Early in the offseason, things looked like they were heading in the right direction. After the exchange of pleasantries, Griffen opted out of his contract, saving the Vikings $12.5 million in cap space. The next domino to fall would’ve been working out a fair deal with the veteran so he could finish his career in Purple.
Unfortunately, a deal couldn’t be struck. It’s unclear why or what happened, but shortly after they began negotiating a contract, Griffen posted a farewell message to the Vikings on social media, ending his tenure with the club.
The Vikings could be kicking themselves this season if it was just a matter of dollars that kept them from bringing Griffen back. Odenigbo is ready to start opposite Danielle Hunter, but if either were to get hurt the team will be in big trouble. The only other options currently on the depth chart are newly-signed Anthony Zettel and Eddie Yarbrough. Neither one of them should be expected to generate the kind of pass rush Griffen could.
By not bringing Griffen back, the Vikings will now have to use a fairly high draft choice on a pass rusher, when they could’ve used that pick to address a different area of need.
2. not signing a veteran cornerback
This one could still happen, but it’s shocking that it hasn’t yet.
The Vikings are extremely young at cornerback after having cut Xavier Rhodes, and seeing both Trae Waynes and Mackensie Alexander sign with the Bengals. Their top three corners heading into the 2020 season are third-year men Mike Hughes, and Holton Hill and second-year man Kris Boyd.
Those three have a combined nine starts between them. The team needs a veteran presence in their cornerback corps who can help these youngsters get lined up correctly and let them know what to expect when they see certain formations.
The Vikings have already seen some quality veterans get snapped up in this market. The shocking thing is how little some of these players are getting.
The Vikings could have afforded any of those deals and would have landed a veteran starter in the process. Perhaps they are higher on their young cornerbacks than most are. Or maybe they are just waiting until after the draft to fill this need, but the Vikings would be foolish to go into a year with such little experience at such an important position.
1. releasing josh Kline
This was a shocking move that made little sense.

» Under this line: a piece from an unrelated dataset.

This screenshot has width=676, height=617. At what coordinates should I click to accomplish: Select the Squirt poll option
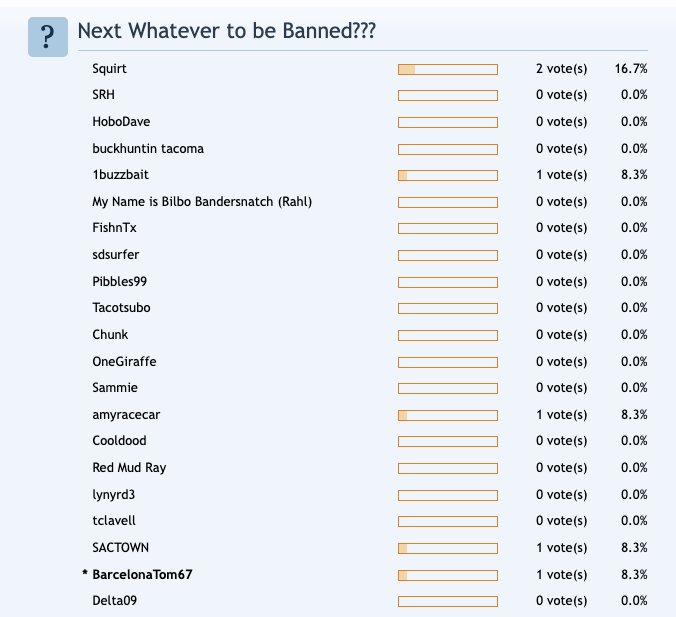tap(110, 69)
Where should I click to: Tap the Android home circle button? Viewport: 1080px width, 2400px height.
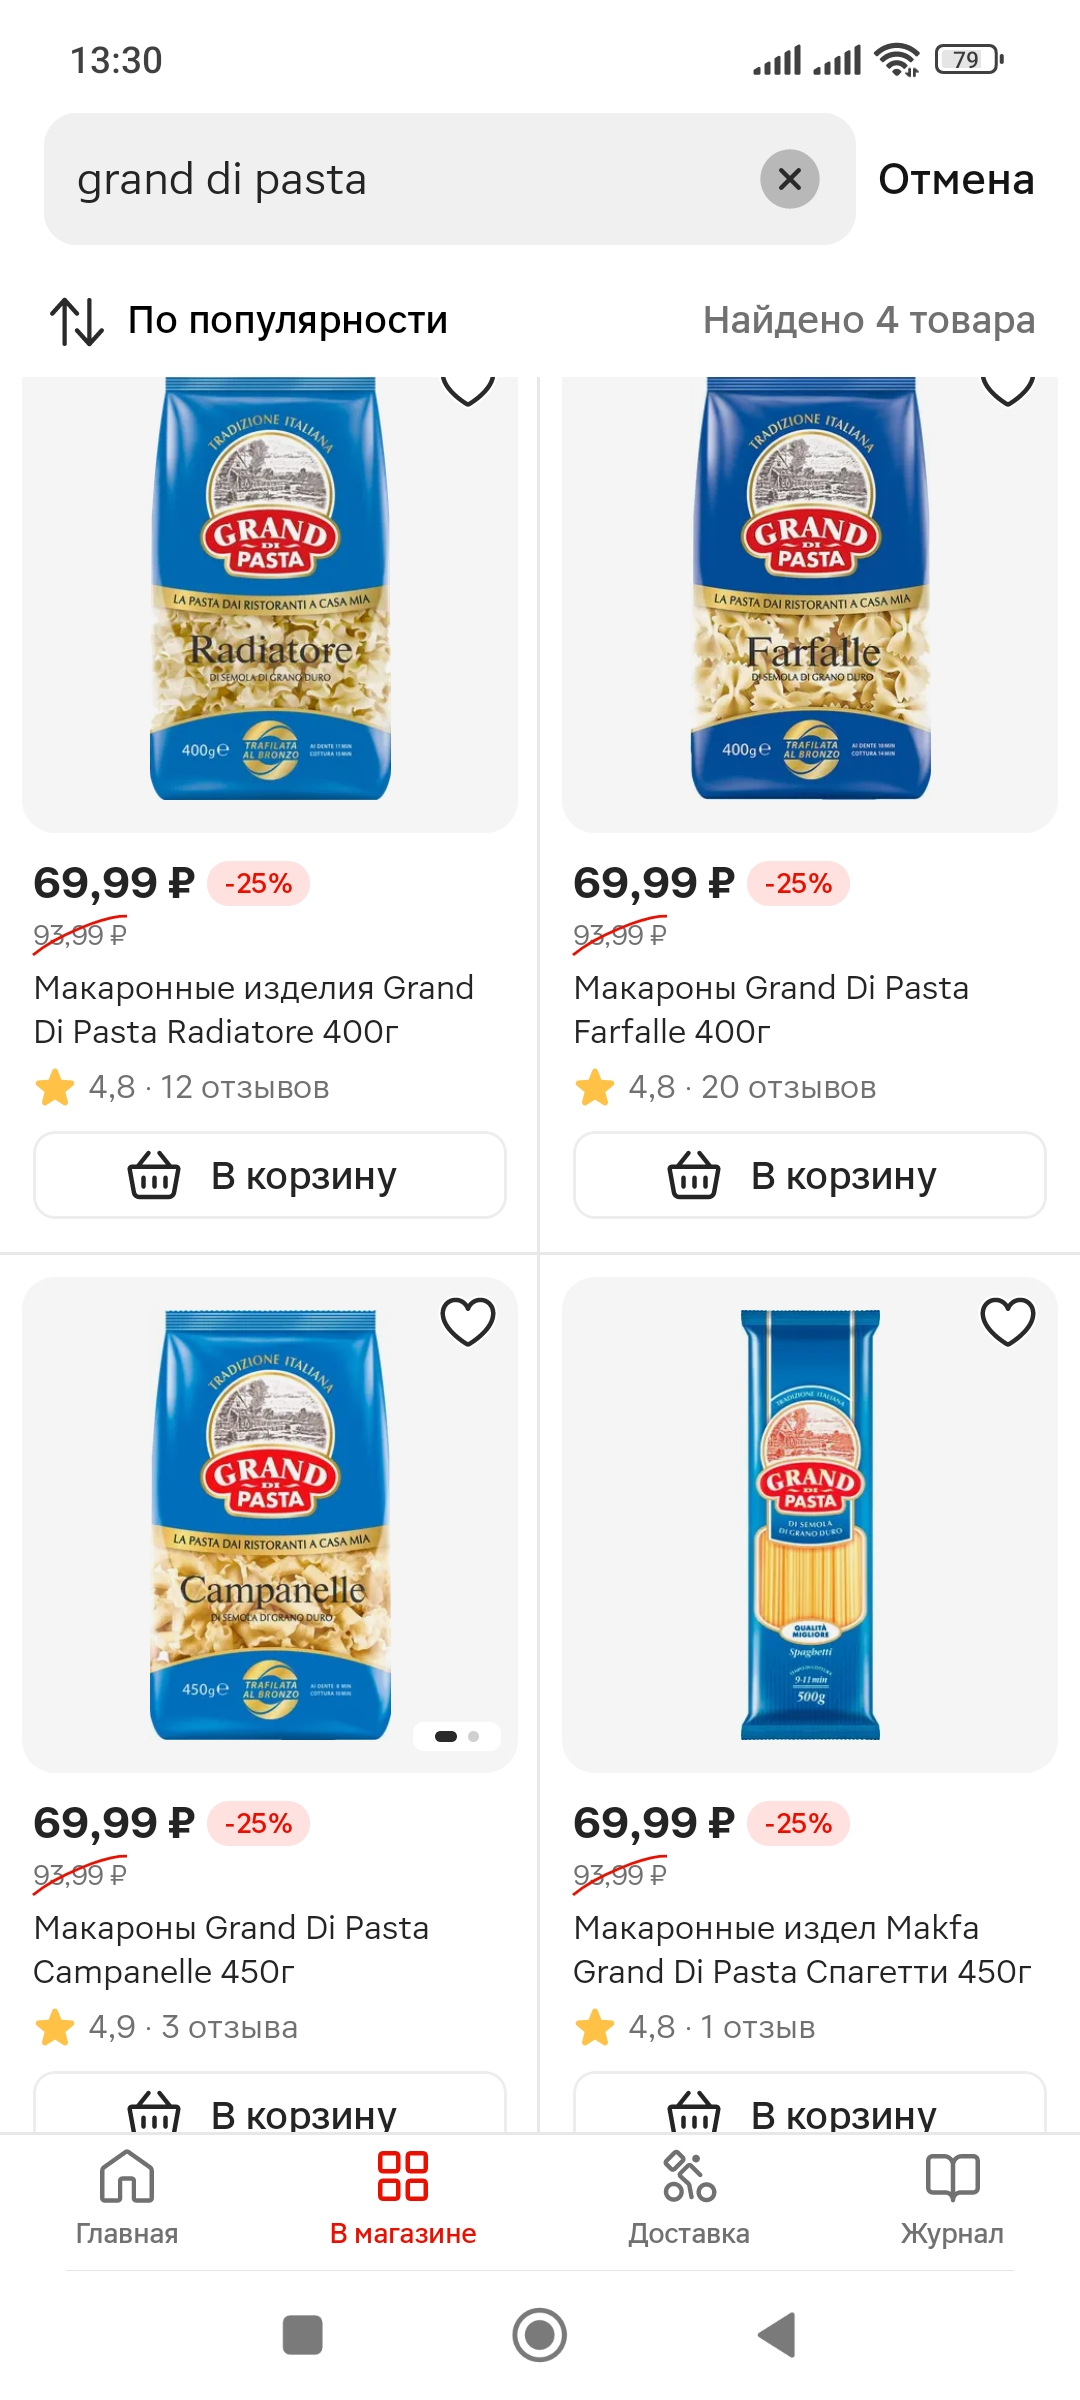540,2335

The Vikings’ offensive line was better in 2019 than it was the year before, and a lot of that had to do with the play of Kline. Kline was brought in from Tennessee and was coming off a down year. The Vikings took a bit of a gamble on him but he played quite well overall.
He was widely considered to be the Vikings’ second-best offensive lineman last season. Kline only allowed two sacks all season, and according to Pro Football Focus, ranked 37th in run blocking out of all guards who played at least 20 percent of the snaps a season ago, and his 69.1 grade was tied for 41st overall.
To see the team release him was a shock.
Supposedly the team asked him to restructure, but they couldn’t agree to a deal, so they terminated his contract. The move only saved the Vikings $1.6 million in cap space and created nearly four times that in dead money. It also sends a bad message to the rest of the team, that even if you play up to your contract, you aren’t safe from being cut.
Perhaps Kline’s concussions which cost him three games last season played into the decision.
The Vikings were already thin at guard prior to Kline’s release and now the need for an interior lineman becomes much greater.